You'd think that a show which relies on the random noises picked up by a bunch of ghost trappers would go for something a little more sonically superior than standard Dolby Digital Stereo. The 2.0 mix treats the conversations and interviews well, but once we get to the proof, the aural element here lets the series down. We want to hear the haunted voice whispering "I will kill you!" What we don't need to hear is various ambient noises as part of the production.

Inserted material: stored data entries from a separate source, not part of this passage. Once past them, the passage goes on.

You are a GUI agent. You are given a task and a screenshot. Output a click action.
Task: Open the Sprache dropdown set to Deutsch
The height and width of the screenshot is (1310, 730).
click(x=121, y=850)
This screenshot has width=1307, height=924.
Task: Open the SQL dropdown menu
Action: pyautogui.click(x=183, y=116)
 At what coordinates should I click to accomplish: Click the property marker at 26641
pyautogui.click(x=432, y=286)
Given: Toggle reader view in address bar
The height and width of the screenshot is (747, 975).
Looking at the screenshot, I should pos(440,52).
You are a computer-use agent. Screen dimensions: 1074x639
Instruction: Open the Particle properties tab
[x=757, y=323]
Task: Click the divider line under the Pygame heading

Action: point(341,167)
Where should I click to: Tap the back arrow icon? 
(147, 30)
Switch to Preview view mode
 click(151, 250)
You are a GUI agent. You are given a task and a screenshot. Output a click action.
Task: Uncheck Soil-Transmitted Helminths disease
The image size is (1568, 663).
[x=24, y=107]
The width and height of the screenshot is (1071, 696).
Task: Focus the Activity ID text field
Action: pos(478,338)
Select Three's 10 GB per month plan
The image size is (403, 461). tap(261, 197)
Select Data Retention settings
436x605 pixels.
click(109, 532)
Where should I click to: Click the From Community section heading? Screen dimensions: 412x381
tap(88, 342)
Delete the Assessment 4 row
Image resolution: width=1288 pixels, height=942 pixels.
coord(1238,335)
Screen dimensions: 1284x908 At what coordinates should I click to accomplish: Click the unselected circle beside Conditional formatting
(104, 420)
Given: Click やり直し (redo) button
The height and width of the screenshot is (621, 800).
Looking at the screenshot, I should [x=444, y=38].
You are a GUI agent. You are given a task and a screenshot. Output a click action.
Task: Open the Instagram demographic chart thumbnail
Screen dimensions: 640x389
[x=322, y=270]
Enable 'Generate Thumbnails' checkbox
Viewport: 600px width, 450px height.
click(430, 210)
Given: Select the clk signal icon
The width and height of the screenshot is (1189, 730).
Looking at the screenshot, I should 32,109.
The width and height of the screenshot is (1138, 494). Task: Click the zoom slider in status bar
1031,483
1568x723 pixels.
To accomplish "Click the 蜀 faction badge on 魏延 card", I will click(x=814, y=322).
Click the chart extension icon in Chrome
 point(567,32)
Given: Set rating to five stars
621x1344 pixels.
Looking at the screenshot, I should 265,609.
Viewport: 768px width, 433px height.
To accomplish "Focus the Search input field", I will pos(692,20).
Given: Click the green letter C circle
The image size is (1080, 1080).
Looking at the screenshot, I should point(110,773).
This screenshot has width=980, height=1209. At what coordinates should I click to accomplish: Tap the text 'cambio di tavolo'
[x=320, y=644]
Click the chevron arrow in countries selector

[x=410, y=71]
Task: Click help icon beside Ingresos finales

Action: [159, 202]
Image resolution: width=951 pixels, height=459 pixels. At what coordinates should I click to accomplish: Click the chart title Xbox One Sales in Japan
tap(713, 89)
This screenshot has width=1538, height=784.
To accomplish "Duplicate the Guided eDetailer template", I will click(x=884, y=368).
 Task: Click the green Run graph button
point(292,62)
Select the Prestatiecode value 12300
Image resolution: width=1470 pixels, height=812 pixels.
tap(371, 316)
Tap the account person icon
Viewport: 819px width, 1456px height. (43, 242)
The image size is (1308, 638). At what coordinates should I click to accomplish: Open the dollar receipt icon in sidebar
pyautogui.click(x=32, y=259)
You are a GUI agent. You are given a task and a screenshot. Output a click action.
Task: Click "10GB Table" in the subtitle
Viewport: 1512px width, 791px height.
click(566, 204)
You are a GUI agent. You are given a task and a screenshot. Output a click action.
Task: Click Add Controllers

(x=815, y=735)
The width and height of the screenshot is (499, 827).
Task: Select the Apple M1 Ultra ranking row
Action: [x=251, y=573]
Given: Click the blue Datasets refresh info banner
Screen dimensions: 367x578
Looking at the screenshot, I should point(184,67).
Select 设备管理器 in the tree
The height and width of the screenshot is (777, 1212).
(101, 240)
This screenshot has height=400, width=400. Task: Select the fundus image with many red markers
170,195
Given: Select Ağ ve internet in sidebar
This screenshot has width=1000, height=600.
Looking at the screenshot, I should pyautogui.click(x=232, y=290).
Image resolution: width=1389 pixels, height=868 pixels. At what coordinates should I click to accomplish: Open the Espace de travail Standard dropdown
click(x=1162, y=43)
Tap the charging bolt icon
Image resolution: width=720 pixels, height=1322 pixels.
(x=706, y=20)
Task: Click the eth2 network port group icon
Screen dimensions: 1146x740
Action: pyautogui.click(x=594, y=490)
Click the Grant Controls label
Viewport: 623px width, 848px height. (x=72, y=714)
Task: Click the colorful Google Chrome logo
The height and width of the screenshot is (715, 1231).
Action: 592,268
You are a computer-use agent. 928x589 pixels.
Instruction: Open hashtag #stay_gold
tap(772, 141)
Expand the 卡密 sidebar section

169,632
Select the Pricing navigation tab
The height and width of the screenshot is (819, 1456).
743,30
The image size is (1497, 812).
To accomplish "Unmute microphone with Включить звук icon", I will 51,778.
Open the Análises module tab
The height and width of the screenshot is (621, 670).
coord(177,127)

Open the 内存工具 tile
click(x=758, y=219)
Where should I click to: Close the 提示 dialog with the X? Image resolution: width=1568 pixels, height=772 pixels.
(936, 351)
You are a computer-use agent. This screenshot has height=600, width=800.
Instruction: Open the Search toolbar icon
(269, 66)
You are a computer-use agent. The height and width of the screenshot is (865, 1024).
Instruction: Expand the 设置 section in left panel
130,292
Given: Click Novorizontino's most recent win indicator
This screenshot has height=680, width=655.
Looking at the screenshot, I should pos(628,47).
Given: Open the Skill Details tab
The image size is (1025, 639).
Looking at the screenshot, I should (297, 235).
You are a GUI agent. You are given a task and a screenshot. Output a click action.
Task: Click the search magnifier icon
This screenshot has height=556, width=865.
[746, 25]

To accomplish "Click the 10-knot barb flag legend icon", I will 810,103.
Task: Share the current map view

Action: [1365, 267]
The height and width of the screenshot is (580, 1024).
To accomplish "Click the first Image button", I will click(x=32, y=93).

There are some interesting bits of added content thrown in by Image. The first features "the scariest moments" from all eight episodes and is a good place to start if you just want to cut to the chase with Zak and the gang and get it over with. Each two minute segment gives you backstory, situation, and spooky payoff. There is also a featurette on the gear used by the Ghost Adventures team, as well as a group of deleted scenes which add little to the overall experience (there are no great revelations not already found in each show). Toss in some trailers to advertise the Travel Channel choices and that's it. Not too shabby for an otherwise average and rather obscure TV series.
Either you believe, or you don't. Either you are in lockstep agreement with the conclusions drawn by a show like Ghost Adventures or you're convinced Zak Bagans and the boys are laughing all the way to the bank with the premium cable channel paychecks. Though it's only moderately realistic and even less authoritative, there is no denying its indirect entertainment facets. If you're into such spookshow shenanigans, you find it all Highly Recommended. If you're not, a Rent It won't fully explain your rampant disbelief. So we'll split the difference and go with an easy Recommended rating. If anything, Bagans has only gotten more manipulative with the show. Recently seasons have seen him tone down the science and overly inflate the "what the Hell was that" factor. As long as it sells, right? Don't come to the recent rash of paranormal TV investigations looking for "truth". For a show like Ghost Adventures, the power of suggestion is far more profitable.